• [EXERCISE BRIEF]: Extract the lines that carry the string "screenshot" from the listing.

• [SOURCE MATERIAL]:

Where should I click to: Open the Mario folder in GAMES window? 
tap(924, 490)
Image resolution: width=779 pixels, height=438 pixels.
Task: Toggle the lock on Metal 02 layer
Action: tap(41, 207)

--

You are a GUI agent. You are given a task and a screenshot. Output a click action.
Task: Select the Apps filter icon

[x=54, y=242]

==

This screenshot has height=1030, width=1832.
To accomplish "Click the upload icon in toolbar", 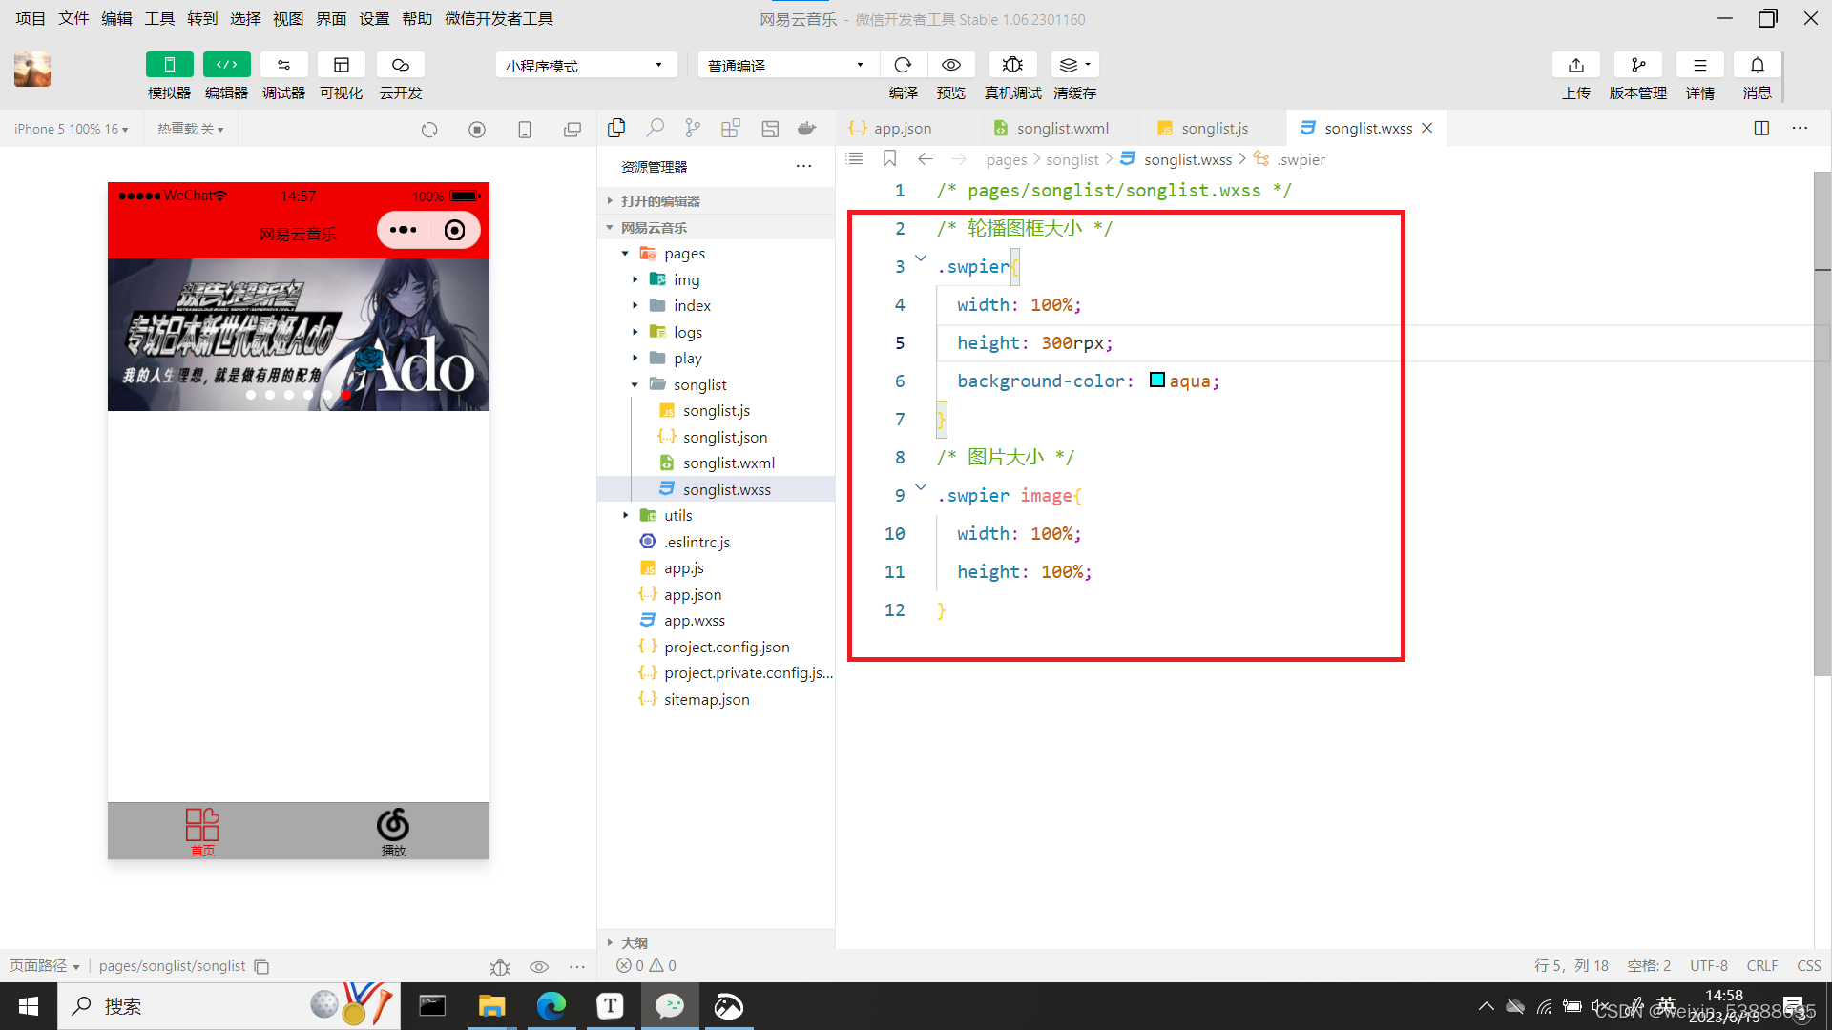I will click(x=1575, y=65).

• [TASK ANSWER]:
You are a GUI agent. You are given a task and a screenshot. Output a click action.
This screenshot has height=1030, width=1832.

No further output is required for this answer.